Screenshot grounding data
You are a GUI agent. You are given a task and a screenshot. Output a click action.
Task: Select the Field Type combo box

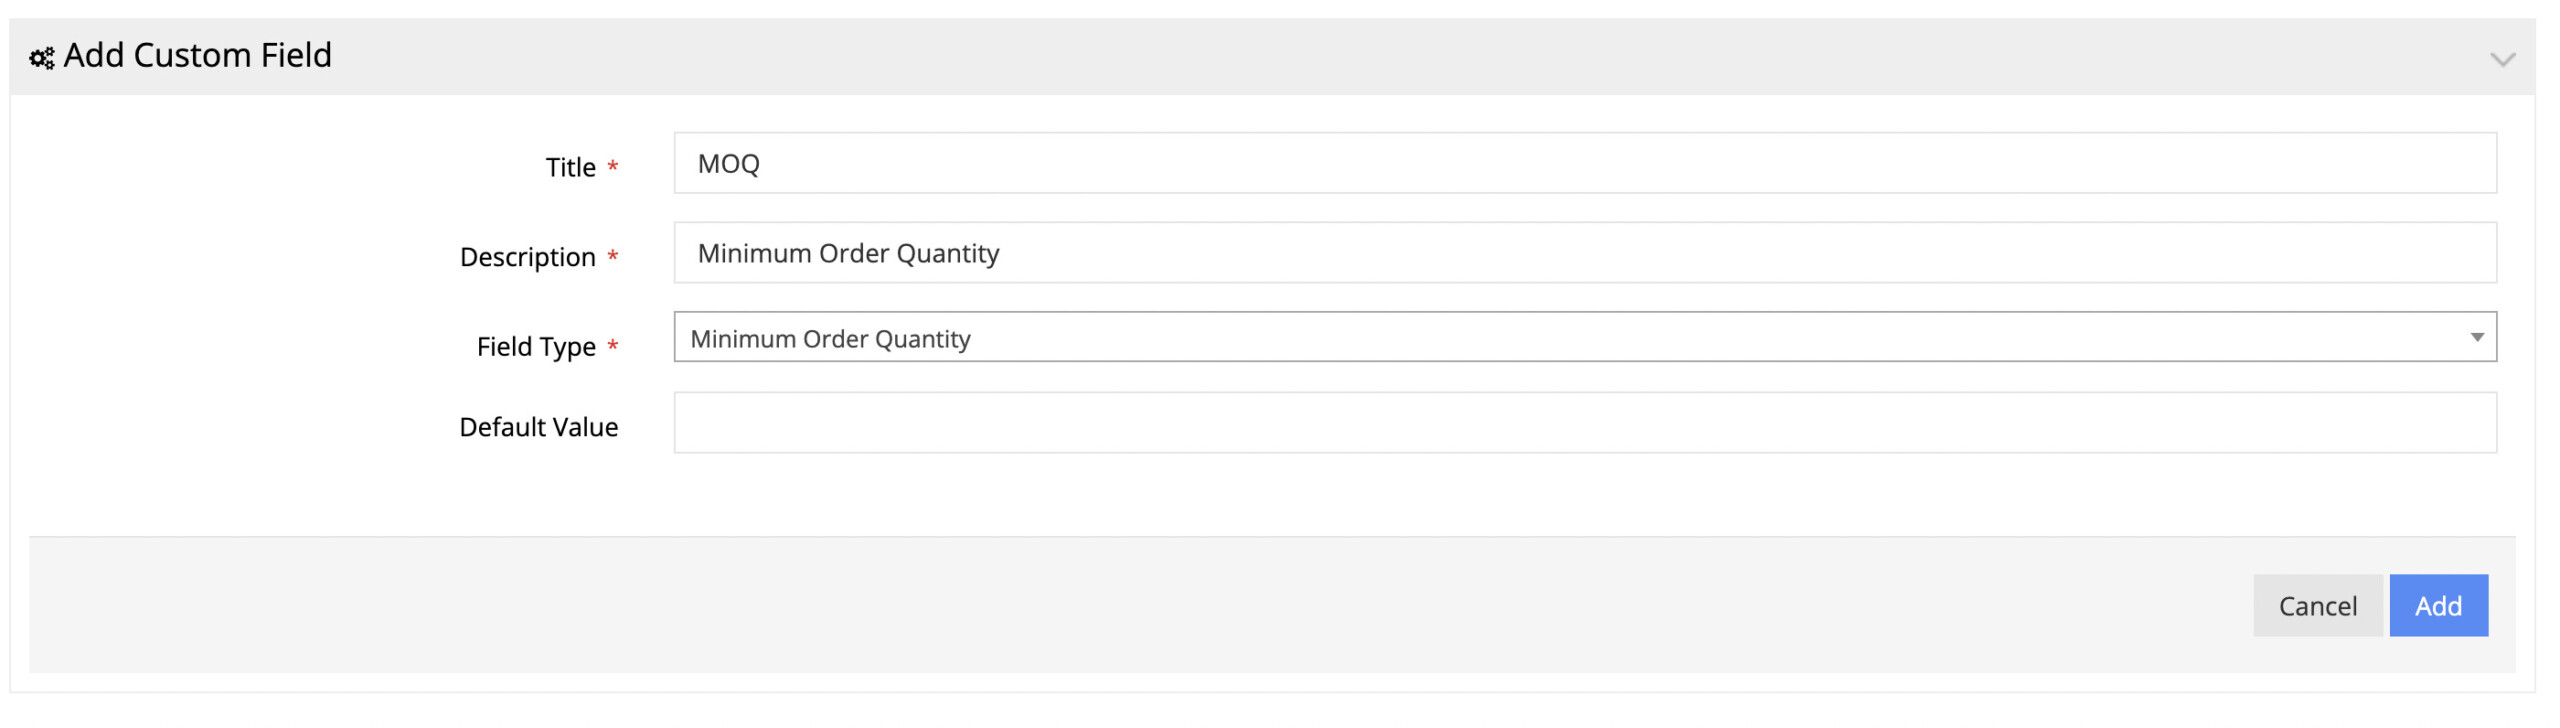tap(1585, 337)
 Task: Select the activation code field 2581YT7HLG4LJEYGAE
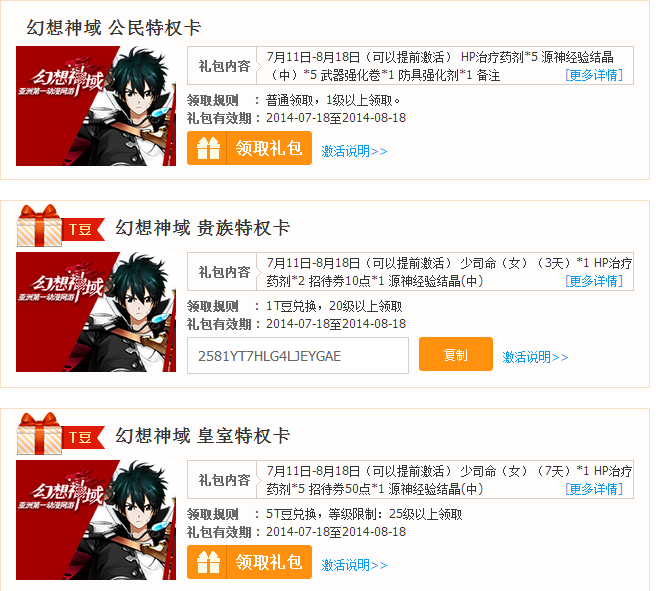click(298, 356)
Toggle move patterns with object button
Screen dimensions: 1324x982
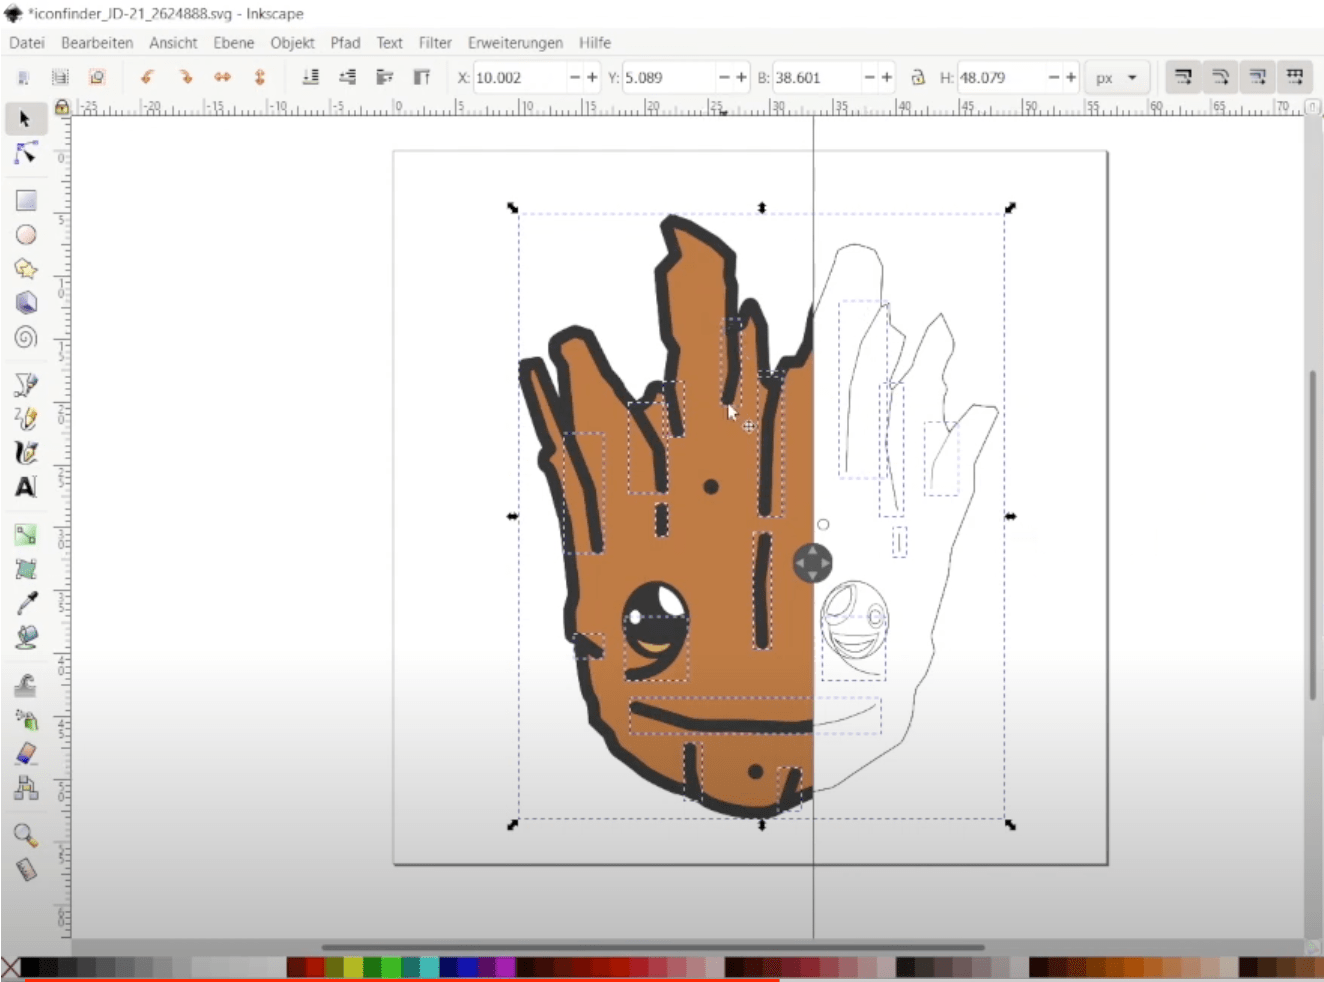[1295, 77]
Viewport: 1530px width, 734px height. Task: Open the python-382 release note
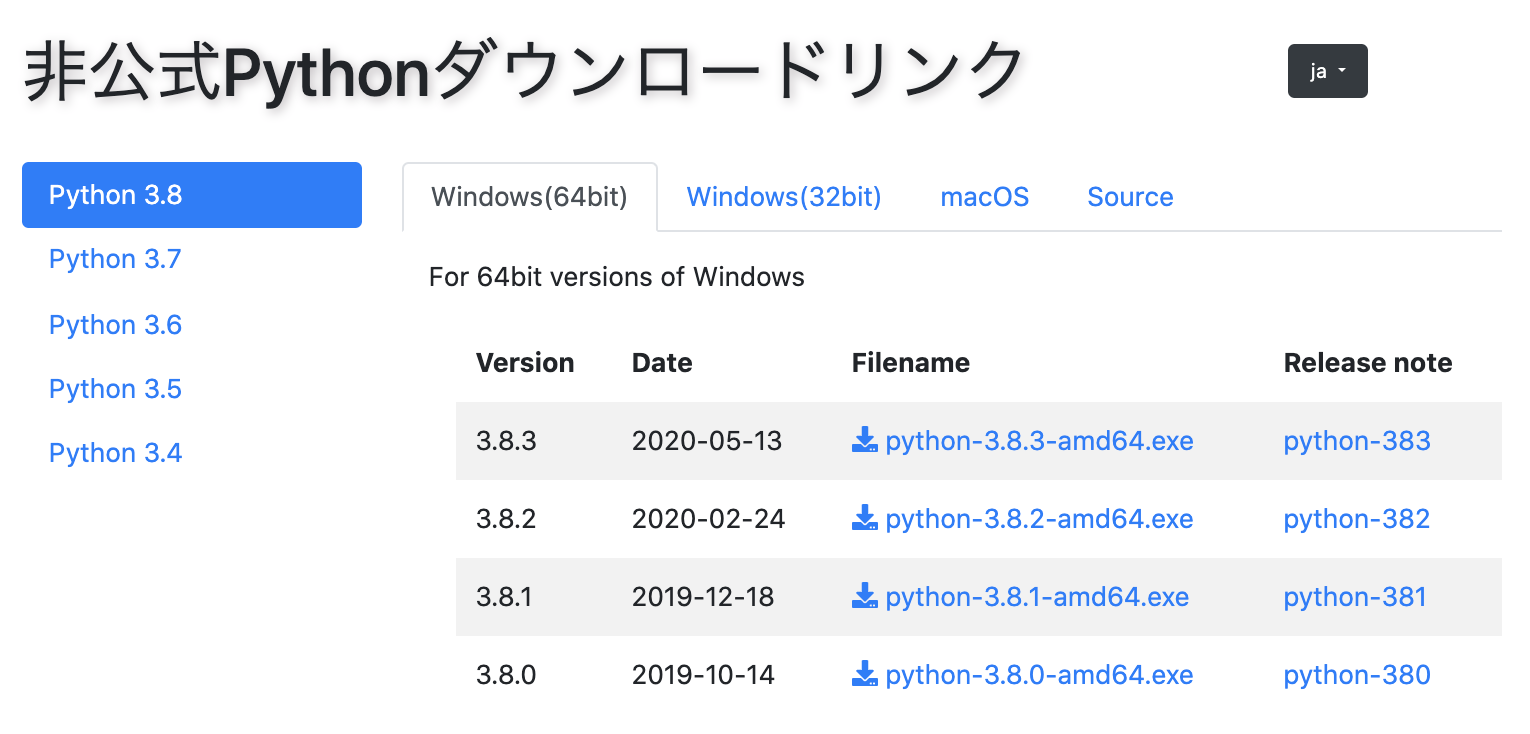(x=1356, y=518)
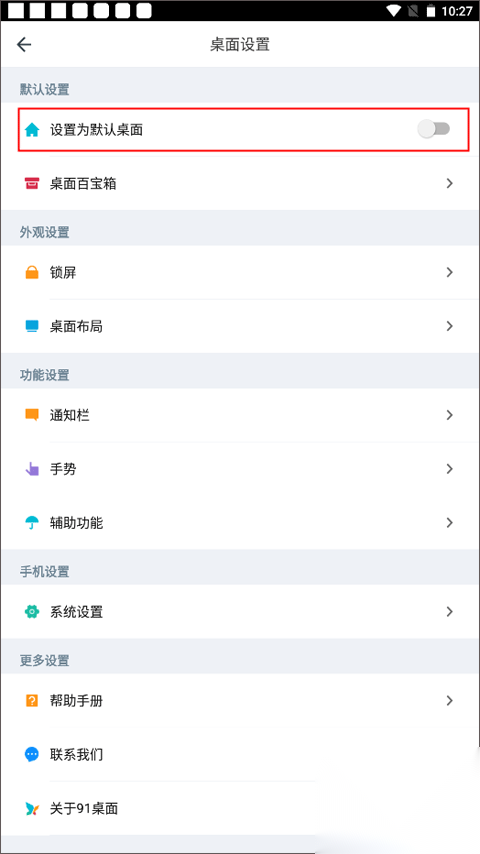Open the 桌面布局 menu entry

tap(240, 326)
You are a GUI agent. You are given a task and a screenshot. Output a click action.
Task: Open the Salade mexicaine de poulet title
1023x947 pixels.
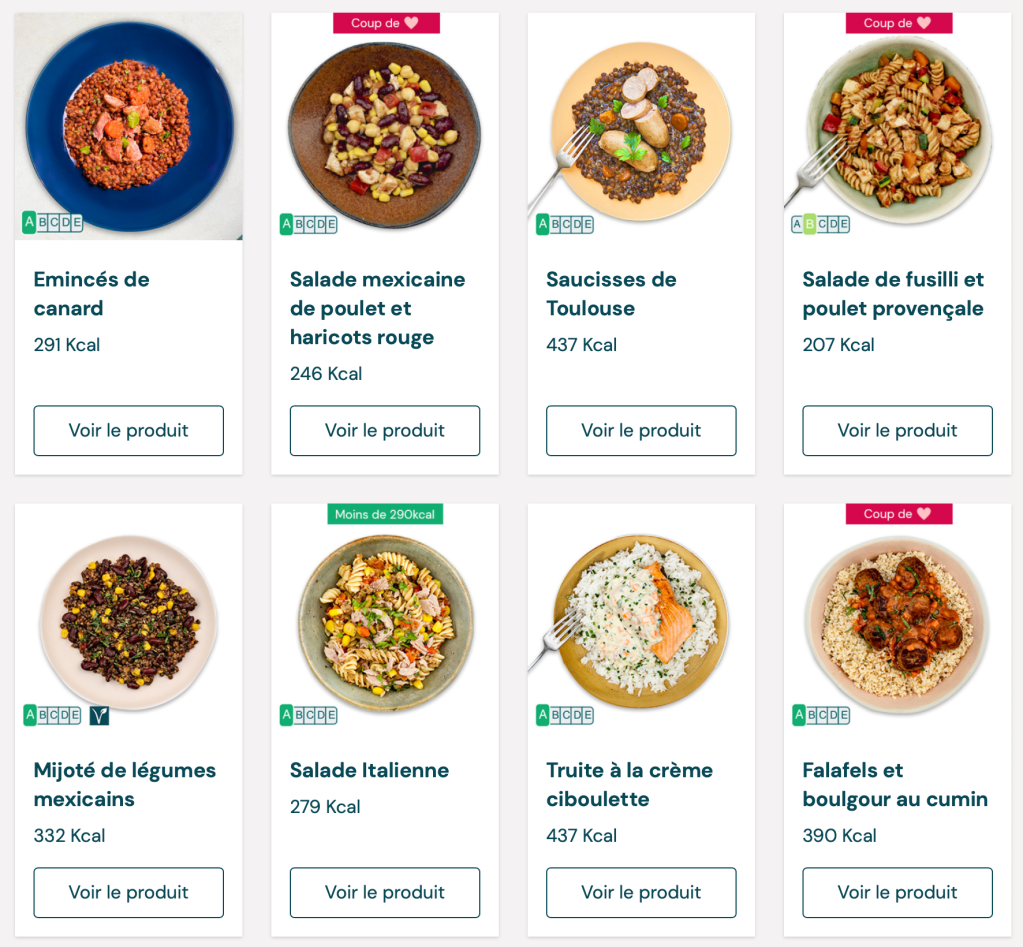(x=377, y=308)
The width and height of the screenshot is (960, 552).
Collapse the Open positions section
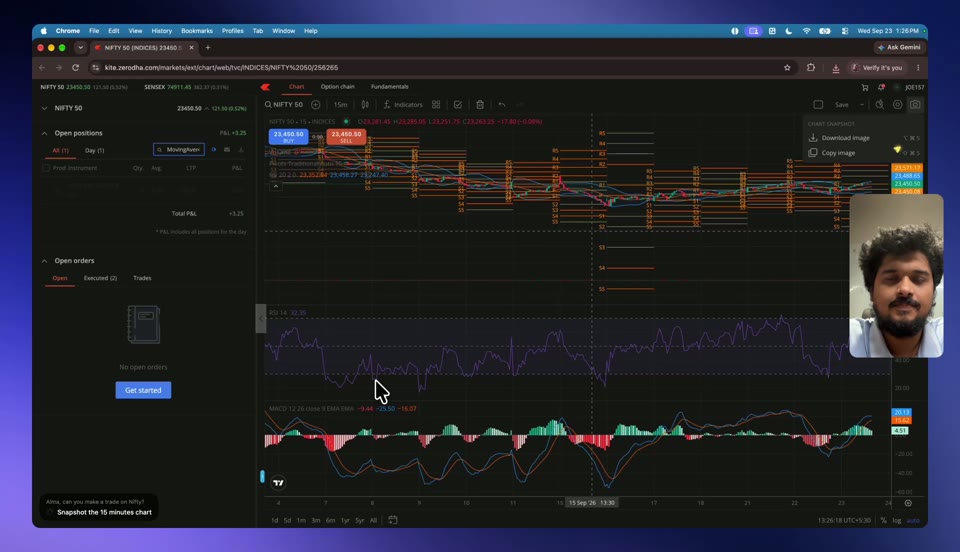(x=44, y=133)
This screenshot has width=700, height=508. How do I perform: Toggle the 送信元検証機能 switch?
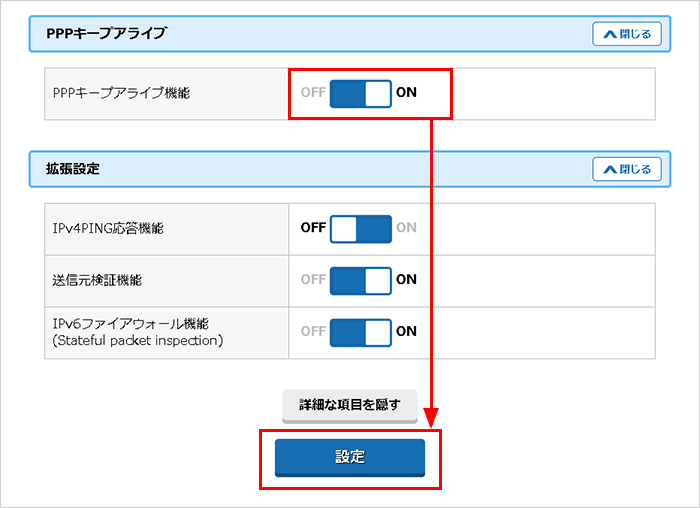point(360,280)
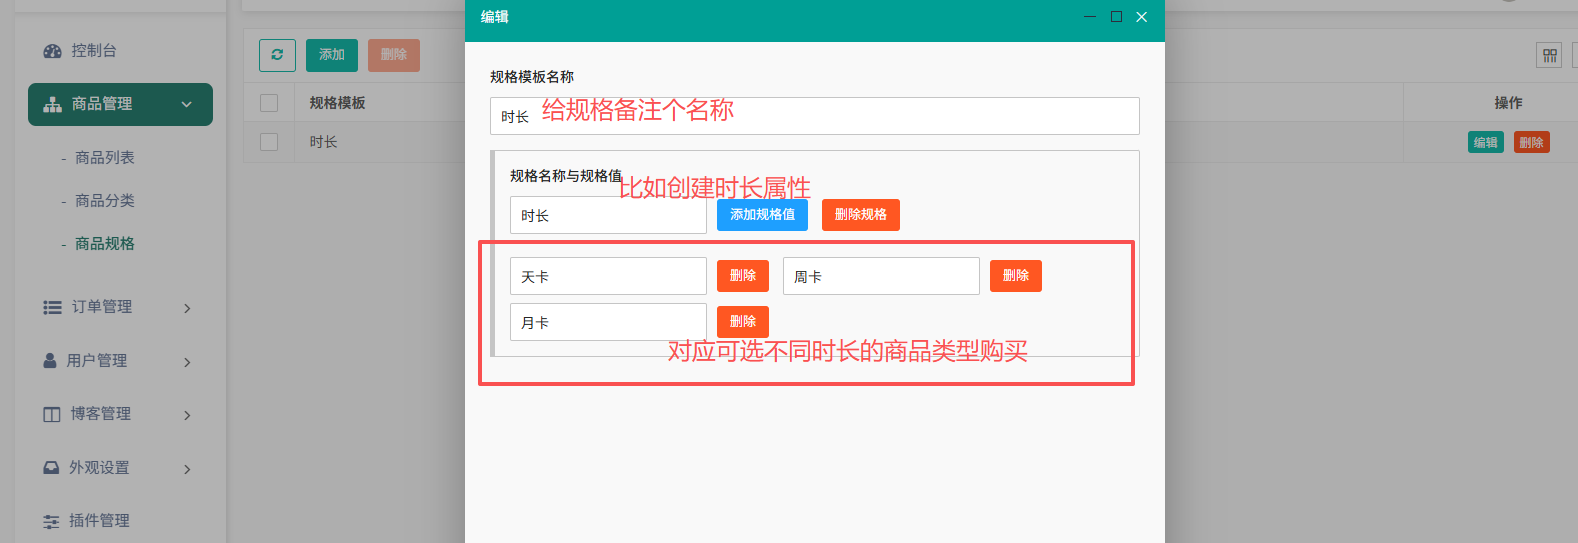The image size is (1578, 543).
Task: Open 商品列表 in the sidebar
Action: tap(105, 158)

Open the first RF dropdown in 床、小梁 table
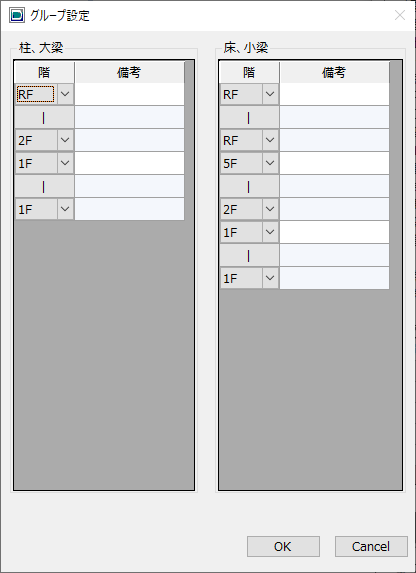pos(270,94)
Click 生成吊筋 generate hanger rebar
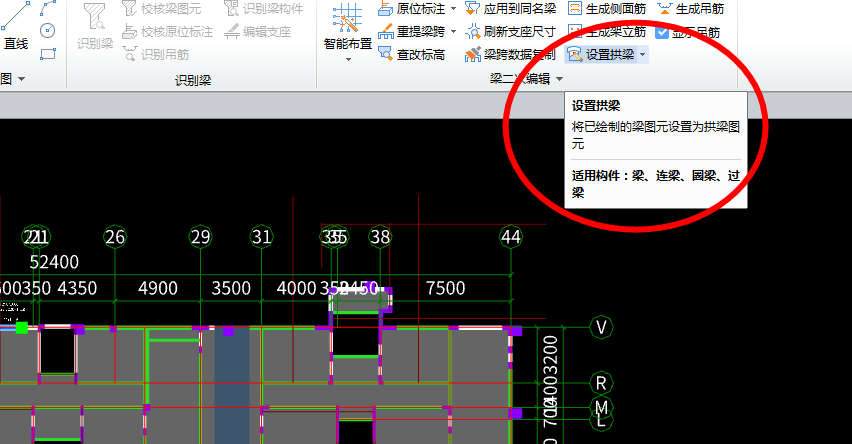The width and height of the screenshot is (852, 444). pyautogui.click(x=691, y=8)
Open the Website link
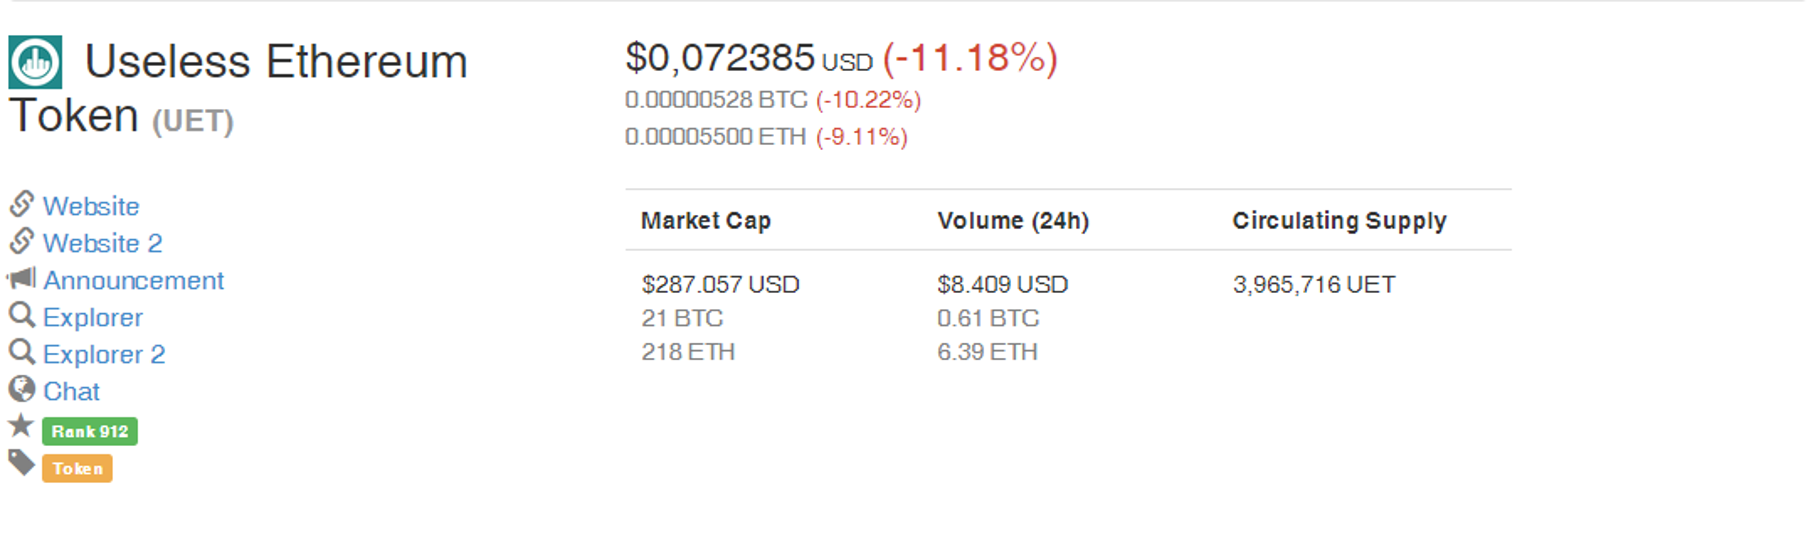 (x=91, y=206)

Problem details:
Pictures are to be dropped; every line of the records is to be returned unchanged.

Output for this exercise:
You are a GUI agent. You are given a task and a screenshot. Output a click action.
Task: Select the Field Type combo box

tap(1585, 337)
 Task: Select the activation code field 2581YT7HLG4LJEYGAE
click(298, 356)
Toggle move patterns with object button
Screen dimensions: 1324x982
[1295, 77]
Viewport: 1530px width, 734px height. Task: Open the python-382 release note
(x=1356, y=518)
Open the 桌面布局 menu entry

tap(240, 326)
You are a GUI agent. You are given a task and a screenshot. Output a click action.
Task: Open the Salade mexicaine de poulet title
1023x947 pixels.
(x=377, y=308)
The width and height of the screenshot is (960, 552).
Collapse the Open positions section
(x=44, y=133)
This screenshot has width=700, height=508. How do I perform: Toggle the 送信元検証機能 switch?
point(360,280)
The image size is (1578, 543).
Task: Open 商品列表 in the sidebar
Action: tap(105, 158)

Open the first RF dropdown in 床、小梁 table
pos(270,94)
Click 生成吊筋 generate hanger rebar
The width and height of the screenshot is (852, 444). pyautogui.click(x=691, y=8)
Open the Website link
 (x=91, y=206)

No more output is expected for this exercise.